··· GIVEN DATA

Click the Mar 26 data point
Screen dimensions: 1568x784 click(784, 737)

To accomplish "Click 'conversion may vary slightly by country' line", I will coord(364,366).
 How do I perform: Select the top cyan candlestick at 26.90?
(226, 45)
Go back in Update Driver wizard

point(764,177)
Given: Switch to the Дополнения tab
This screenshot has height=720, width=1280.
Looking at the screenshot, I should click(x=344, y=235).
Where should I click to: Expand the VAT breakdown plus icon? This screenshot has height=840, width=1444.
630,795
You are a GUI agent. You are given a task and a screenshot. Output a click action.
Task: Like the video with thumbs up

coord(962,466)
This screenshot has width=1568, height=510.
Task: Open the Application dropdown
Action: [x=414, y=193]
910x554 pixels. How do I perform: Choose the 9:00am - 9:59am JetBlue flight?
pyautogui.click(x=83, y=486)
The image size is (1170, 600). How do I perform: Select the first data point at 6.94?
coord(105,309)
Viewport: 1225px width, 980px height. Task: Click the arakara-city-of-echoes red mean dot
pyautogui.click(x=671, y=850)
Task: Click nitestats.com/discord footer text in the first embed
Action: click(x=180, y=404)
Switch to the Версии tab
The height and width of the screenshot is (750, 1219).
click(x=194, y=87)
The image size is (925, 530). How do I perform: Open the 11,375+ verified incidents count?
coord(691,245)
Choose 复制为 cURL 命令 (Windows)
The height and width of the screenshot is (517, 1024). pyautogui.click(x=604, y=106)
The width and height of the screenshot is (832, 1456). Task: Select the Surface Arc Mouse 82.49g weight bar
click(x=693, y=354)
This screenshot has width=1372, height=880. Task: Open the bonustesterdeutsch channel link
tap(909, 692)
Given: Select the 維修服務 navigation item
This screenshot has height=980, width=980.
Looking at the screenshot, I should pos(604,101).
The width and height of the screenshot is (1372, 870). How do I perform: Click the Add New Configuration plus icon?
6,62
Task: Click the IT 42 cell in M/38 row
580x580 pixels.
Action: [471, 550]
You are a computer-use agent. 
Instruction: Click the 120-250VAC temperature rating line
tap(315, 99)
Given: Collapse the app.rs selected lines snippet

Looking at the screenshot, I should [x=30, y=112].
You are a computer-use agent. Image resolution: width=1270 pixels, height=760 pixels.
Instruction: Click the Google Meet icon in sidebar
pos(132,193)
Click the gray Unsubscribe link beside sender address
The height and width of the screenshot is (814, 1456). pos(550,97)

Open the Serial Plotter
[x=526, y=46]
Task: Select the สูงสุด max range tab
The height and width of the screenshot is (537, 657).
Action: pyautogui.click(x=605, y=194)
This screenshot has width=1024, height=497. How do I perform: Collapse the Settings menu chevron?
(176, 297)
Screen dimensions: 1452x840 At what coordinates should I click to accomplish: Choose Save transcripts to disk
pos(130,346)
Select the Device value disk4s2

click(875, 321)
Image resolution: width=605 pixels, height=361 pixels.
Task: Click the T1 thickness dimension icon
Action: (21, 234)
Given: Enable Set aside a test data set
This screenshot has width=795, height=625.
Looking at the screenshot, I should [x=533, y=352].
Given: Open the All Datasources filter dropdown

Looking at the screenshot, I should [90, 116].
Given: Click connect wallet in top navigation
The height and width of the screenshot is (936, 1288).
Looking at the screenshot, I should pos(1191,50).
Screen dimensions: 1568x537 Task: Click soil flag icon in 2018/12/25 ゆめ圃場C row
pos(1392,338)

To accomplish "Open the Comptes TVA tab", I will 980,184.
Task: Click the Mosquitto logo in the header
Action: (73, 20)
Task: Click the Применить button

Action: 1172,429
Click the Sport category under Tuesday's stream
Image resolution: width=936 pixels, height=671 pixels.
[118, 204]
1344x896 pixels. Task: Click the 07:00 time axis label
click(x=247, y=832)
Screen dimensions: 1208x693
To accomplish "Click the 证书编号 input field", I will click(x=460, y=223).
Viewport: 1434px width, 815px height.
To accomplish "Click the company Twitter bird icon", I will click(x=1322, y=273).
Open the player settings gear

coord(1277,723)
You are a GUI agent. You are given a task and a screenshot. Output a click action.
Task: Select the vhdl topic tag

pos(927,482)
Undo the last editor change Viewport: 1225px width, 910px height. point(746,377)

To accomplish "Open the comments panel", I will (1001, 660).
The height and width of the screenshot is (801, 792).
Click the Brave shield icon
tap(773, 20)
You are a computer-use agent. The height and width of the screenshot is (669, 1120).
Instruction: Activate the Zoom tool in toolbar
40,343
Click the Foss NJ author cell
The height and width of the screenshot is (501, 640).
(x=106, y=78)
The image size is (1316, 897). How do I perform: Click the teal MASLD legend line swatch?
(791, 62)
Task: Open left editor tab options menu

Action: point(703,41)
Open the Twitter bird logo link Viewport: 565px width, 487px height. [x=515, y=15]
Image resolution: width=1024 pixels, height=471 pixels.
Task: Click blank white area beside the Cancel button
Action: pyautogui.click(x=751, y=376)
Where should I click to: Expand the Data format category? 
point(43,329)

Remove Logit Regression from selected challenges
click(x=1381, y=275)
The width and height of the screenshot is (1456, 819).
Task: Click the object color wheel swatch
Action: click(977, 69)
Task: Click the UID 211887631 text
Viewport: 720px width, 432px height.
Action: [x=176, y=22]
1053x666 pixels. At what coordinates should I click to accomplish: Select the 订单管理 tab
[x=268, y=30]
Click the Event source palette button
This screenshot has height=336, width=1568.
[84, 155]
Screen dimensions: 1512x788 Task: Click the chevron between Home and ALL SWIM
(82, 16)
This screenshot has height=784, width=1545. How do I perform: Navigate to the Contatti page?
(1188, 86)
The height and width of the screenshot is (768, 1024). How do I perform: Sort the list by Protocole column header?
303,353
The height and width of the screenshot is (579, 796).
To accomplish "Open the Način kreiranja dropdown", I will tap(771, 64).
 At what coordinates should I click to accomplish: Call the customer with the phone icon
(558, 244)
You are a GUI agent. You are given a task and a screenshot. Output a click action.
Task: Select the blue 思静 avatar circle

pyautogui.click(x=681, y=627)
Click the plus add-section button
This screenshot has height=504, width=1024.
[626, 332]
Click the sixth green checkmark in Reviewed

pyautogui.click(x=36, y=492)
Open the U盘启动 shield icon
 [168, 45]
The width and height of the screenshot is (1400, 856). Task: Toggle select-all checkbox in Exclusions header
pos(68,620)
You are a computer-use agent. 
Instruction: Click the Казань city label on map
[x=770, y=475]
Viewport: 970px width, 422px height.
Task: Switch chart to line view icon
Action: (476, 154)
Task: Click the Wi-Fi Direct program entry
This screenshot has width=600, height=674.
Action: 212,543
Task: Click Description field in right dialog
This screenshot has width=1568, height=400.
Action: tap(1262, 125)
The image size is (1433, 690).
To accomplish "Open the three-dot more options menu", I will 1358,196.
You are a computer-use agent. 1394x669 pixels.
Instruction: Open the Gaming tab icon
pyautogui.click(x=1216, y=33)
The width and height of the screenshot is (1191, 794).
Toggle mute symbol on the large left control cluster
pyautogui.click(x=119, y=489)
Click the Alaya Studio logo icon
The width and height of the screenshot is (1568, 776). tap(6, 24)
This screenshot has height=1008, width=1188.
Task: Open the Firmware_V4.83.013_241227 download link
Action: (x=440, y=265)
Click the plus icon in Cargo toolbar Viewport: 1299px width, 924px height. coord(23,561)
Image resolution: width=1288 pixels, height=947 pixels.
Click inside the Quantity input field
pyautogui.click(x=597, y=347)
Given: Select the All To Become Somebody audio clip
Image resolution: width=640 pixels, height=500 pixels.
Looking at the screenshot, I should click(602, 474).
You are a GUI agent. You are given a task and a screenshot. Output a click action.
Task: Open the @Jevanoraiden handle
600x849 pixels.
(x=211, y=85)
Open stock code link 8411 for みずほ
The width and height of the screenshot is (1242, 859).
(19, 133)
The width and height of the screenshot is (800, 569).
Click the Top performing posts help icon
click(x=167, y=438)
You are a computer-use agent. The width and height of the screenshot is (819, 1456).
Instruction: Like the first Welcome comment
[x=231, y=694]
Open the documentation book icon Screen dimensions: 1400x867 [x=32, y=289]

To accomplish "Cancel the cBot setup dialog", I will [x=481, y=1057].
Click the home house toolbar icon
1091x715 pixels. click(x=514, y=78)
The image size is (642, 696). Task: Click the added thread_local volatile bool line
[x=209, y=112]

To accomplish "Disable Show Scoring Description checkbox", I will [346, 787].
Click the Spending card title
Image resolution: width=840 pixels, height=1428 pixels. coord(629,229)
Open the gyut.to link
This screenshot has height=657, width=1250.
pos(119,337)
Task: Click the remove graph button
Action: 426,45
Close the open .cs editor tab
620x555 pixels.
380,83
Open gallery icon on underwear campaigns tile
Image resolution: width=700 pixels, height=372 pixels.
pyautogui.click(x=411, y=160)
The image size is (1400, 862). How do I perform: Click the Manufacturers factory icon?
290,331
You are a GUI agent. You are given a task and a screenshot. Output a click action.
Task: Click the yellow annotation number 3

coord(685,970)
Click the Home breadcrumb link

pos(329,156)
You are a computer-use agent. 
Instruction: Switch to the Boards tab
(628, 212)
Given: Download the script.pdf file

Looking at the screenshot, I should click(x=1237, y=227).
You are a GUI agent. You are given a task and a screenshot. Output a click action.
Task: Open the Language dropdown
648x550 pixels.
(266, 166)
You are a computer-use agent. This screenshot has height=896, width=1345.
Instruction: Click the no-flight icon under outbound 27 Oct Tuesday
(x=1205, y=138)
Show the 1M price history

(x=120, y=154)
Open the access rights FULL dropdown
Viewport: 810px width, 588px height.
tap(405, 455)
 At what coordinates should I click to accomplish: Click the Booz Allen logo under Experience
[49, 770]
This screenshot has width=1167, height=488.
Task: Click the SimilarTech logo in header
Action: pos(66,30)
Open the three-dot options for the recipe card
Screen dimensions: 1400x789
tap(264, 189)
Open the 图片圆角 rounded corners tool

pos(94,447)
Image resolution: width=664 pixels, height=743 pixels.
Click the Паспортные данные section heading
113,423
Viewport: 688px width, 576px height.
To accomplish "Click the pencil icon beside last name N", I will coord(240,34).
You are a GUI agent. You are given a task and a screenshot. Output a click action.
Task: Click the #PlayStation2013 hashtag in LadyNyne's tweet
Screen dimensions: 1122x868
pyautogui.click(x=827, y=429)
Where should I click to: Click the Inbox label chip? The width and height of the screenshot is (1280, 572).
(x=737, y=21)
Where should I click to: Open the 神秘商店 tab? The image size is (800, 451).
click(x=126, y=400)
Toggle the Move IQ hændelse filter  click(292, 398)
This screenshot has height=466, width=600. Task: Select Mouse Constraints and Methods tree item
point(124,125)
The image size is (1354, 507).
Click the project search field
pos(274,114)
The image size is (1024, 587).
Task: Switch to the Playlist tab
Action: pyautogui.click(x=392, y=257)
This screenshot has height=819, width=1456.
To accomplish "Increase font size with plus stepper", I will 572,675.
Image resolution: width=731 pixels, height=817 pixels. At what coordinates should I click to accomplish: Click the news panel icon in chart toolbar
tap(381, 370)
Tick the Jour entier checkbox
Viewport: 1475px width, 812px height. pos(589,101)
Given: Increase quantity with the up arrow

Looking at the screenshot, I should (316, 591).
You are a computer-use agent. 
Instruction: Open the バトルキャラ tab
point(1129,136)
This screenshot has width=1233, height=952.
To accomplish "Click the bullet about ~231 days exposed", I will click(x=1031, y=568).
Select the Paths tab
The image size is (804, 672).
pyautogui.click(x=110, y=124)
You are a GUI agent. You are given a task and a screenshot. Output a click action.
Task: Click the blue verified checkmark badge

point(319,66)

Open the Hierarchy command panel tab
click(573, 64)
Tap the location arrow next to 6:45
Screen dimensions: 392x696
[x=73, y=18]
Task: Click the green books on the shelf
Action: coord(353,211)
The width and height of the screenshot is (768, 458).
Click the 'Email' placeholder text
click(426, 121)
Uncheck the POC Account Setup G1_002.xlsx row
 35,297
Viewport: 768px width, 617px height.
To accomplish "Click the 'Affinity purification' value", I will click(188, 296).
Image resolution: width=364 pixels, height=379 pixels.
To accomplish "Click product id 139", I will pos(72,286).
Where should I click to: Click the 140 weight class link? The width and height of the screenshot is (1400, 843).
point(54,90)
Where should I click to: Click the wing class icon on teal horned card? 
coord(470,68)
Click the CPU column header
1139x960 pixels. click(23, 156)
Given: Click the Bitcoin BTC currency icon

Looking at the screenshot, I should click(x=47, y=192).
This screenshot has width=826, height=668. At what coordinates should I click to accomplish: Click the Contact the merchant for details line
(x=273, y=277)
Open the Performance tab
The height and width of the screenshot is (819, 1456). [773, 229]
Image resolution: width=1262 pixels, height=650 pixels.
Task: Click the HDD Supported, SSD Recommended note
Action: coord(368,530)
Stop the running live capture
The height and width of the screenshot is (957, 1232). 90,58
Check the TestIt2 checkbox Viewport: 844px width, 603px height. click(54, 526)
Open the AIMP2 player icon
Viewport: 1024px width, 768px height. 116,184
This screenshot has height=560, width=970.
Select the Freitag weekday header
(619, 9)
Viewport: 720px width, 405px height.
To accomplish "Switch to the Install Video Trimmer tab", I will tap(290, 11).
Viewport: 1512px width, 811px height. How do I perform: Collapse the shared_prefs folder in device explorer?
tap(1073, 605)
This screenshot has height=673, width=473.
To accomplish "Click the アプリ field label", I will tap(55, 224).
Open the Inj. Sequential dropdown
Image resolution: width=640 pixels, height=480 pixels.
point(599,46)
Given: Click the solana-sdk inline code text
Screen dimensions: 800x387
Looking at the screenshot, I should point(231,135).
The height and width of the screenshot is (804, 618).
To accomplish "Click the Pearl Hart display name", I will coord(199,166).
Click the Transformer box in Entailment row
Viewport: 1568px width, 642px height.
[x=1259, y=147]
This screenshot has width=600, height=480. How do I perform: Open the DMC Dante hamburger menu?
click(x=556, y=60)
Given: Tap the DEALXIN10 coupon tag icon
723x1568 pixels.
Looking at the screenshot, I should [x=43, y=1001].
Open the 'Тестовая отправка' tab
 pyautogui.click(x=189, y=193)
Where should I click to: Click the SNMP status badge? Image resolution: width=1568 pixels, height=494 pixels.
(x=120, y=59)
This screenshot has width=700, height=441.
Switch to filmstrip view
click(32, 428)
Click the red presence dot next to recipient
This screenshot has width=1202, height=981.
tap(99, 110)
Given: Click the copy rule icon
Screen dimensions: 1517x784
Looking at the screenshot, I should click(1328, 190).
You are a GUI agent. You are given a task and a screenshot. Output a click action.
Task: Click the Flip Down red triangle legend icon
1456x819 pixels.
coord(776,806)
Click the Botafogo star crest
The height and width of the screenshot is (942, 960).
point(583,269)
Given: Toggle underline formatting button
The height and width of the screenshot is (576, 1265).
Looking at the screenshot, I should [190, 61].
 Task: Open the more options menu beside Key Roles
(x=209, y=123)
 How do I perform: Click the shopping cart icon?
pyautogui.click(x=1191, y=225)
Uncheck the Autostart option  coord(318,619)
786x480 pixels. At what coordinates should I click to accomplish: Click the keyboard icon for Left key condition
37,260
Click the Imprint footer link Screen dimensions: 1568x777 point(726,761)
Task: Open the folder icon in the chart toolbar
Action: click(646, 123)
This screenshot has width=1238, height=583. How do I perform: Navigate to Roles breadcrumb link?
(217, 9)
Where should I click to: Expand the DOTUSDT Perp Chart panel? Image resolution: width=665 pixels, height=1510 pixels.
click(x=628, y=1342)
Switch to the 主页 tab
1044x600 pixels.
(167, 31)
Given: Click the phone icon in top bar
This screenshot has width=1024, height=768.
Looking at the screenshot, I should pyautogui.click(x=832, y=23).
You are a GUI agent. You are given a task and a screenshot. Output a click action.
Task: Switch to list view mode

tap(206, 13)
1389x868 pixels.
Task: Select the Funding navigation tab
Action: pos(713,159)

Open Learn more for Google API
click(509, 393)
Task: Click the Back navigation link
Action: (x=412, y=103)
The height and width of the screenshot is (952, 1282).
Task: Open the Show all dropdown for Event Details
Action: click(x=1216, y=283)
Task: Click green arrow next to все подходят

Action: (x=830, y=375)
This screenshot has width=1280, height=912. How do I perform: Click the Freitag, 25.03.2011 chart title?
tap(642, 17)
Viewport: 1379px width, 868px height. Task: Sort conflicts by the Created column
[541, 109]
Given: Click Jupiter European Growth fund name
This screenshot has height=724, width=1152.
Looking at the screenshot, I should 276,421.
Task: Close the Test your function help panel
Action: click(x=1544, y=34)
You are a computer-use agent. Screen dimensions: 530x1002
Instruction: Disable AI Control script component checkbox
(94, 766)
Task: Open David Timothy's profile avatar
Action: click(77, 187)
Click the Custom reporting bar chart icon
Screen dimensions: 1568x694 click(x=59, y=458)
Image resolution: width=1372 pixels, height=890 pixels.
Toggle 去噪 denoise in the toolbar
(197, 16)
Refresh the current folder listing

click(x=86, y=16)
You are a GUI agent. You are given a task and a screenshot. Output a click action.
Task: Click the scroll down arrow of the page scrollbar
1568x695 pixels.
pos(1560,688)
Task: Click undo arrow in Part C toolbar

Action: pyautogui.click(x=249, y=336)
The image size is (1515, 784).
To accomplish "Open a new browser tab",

······

[DIRECTIONS FOR THIS TASK]
Copy the data from the line with "Viewport: 1512px width, 811px" up to and including the line with "I will coord(199,166).", substituting "directory" for "folder" and changing nothing else.

[WORKED SOLUTION]
Viewport: 1512px width, 811px height. How do I perform: Collapse the shared_prefs directory in device explorer?
tap(1073, 605)
This screenshot has height=673, width=473.
To accomplish "Click the アプリ field label", I will tap(55, 224).
Open the Inj. Sequential dropdown
Image resolution: width=640 pixels, height=480 pixels.
point(599,46)
Given: Click the solana-sdk inline code text
Screen dimensions: 800x387
Looking at the screenshot, I should point(231,135).
The height and width of the screenshot is (804, 618).
To accomplish "Click the Pearl Hart display name", I will coord(199,166).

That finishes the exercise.